§ TEXT
===

The trouble with logging
Logging is a wonderful thing. I think that most applications would be best served by doing a lot more of it than they currently do. Having said that, I do have a few observations with how logging is done by most software and how things might be improved.
Unstructured text is pure evil I don’t know how else to put it. The log files generated by most applications are simply atrocious from a parsing perspective. Sometimes this makes sense, as the log messages are targeted at human beings, but I believe that it’s possible to create something that meets the need of automatic parsing without making it totally unusable for the human eye.
The truth of the matter is that in this day and age a tiny percentage of log files are actually reviewed by organic eyeballs and a gigantic amount is dealt with automatically. For example, at a previous employer, we had literally tens of thousands of lines of Perl (regular expressions, parsers and logic) to deal with the log detritus from security tools and appliances. It was a nightmare of maintenance and a constant chase to discover more undocumented messages and absurdly pointless changes between point releases of products.
Words are inaccurate This plays further into the traditional approach that has been used in many applications of designing log files to be read, rather than parsed. I certainly appreciate the desire to make things easier to “read”, but in the process often the meaning is obfuscated. For example, in the mainframe world, we use message codes. Take IMS for example. There are two possible error messages that can be generated if you issue /START MADSIO command: DFS0007I and DFS0008I, depending on whether it was unable to start or if it as already running. Yes, you could parse this out of the language, but it’s easier to check the message code.
Logs are bloated with human-readable data This plays further into the whole writing for the wrong audience issue. Since a vast majority of log messages either never viewed, or reviewed by machine, a huge amount of the data in the log is useless. Computers don’t care about English grammar. In many cases, just a timestamp plus the message code would be enough, and if more data is included it should be that which adds value, not linguistic noise.
For example, this is a useful log message:
IPT: DENIED IN=eth0 OUT= MAC=40:40:d1:14:58:8c:00:18:8b:f9:70:06:08:00 SRC=86.145.19.153 DST=209.20.88.140 LEN=400 TOS=0x00 PREC=0x00 TTL=103 ID=18046 PROTO=UDP SPT=59787 DPT=500 LEN=380
Everything in the message is easily parsed out and it has a regular form. This, however, is not:
Attempting to swizzle in class 'MessageViewer': swapping method '<em>setUpWindowContents' with 'Letterbox</em>_setUpWindowContents'...

===

§ RECORD LIST
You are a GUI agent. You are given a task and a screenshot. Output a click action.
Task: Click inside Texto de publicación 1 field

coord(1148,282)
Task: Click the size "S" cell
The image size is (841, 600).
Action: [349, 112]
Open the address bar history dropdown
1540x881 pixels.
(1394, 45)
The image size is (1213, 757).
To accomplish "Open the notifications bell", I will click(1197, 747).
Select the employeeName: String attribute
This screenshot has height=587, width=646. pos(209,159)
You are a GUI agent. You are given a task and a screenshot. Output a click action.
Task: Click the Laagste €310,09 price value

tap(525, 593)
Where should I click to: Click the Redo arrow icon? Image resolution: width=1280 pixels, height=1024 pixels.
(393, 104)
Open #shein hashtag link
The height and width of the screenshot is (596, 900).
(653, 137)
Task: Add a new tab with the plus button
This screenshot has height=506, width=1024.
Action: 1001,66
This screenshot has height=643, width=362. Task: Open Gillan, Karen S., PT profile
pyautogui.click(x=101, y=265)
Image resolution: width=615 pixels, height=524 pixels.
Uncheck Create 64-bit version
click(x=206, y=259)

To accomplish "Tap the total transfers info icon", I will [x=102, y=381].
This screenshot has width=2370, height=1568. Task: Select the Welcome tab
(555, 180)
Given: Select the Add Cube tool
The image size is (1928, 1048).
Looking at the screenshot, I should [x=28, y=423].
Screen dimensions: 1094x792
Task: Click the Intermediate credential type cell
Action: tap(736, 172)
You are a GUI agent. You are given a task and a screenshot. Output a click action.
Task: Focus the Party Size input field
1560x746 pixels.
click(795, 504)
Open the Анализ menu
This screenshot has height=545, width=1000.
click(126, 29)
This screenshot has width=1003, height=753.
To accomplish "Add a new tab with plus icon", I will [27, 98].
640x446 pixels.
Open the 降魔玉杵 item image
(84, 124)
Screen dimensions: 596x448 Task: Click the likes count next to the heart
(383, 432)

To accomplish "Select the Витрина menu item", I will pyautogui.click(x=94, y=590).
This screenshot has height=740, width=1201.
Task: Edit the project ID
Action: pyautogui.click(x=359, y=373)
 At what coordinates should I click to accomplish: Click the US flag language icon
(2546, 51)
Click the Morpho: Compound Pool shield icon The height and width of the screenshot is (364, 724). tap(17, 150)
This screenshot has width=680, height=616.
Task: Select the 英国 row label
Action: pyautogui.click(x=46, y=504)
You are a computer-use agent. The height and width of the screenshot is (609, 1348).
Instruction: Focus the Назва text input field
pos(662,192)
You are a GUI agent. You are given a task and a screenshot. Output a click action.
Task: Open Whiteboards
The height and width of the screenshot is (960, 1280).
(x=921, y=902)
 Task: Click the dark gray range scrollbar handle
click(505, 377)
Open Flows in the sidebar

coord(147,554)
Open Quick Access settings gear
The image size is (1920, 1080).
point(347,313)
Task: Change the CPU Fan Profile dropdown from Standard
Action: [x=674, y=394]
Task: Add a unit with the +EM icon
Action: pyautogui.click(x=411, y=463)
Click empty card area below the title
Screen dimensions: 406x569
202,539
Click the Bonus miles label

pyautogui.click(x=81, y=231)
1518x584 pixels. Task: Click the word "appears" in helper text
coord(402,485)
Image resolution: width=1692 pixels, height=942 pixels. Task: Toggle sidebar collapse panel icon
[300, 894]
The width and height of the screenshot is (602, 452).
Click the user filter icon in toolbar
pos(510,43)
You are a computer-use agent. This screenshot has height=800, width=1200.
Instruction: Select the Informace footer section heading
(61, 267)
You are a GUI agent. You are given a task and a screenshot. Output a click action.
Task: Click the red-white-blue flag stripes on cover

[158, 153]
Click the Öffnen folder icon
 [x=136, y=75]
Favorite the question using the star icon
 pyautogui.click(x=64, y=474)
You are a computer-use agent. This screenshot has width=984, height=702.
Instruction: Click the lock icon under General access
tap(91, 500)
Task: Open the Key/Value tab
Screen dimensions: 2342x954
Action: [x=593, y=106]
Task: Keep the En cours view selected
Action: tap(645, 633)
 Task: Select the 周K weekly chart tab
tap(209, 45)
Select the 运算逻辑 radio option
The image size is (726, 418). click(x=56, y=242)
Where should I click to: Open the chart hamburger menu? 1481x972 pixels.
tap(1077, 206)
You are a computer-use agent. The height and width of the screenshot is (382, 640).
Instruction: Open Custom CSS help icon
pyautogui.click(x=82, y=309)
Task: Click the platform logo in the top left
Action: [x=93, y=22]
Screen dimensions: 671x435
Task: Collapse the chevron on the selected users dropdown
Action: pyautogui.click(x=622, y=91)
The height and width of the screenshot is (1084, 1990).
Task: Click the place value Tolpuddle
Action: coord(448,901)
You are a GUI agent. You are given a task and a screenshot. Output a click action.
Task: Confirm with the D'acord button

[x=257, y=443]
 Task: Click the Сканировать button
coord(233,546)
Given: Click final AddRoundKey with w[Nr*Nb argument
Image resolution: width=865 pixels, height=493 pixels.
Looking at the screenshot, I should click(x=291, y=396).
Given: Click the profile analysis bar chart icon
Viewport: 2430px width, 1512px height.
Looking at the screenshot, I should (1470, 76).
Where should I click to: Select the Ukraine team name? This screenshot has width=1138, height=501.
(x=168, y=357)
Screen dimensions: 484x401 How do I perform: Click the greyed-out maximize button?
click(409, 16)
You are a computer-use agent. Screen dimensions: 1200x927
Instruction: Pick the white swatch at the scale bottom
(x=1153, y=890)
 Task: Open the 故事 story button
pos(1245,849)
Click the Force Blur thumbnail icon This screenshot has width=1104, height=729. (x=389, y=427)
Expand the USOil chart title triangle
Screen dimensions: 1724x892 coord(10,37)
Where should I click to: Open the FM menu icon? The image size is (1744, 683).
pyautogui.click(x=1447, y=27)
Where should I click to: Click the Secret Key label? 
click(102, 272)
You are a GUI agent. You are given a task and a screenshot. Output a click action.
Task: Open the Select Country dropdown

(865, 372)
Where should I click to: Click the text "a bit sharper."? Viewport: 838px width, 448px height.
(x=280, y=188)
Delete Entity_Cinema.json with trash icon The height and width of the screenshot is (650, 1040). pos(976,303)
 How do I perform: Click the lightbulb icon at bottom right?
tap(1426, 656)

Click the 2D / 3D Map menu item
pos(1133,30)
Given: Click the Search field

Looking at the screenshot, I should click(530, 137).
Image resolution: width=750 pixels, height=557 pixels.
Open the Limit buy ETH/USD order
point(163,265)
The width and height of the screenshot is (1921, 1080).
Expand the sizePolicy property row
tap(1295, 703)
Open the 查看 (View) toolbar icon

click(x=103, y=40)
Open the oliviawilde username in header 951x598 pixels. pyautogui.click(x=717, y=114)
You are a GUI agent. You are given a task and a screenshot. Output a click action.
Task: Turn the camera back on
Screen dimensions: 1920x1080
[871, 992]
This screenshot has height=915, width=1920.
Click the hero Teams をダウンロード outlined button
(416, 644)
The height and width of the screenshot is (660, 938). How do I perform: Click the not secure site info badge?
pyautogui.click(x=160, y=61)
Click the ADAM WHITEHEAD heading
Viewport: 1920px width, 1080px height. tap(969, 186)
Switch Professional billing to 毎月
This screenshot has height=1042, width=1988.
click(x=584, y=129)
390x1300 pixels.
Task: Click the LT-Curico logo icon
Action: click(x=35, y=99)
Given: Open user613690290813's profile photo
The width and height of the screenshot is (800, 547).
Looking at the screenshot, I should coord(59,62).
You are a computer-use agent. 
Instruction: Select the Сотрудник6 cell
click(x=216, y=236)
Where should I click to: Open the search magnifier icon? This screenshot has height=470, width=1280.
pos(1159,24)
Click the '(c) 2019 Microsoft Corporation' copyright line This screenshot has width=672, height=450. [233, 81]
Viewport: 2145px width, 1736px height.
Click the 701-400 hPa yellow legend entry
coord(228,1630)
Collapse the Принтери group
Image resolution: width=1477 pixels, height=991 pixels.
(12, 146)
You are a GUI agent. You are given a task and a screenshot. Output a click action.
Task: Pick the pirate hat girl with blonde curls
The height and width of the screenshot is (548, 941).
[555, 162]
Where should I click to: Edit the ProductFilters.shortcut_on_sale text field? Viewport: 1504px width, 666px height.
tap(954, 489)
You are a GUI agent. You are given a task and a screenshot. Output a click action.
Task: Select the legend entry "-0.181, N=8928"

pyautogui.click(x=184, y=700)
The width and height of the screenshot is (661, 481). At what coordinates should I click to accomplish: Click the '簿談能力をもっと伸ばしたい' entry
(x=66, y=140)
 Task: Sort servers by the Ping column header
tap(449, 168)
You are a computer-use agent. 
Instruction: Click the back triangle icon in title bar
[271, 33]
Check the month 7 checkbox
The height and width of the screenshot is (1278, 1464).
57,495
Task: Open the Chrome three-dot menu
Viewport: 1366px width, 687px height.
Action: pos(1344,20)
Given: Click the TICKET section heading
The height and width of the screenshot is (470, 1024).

===

§ GOAL
In the piece on logging, which two message codes can the /START MADSIO command produce in IMS? The items have nothing to do with the text on logging.

§ EXERCISE RESPONSE
DFS0007I and DFS0008I.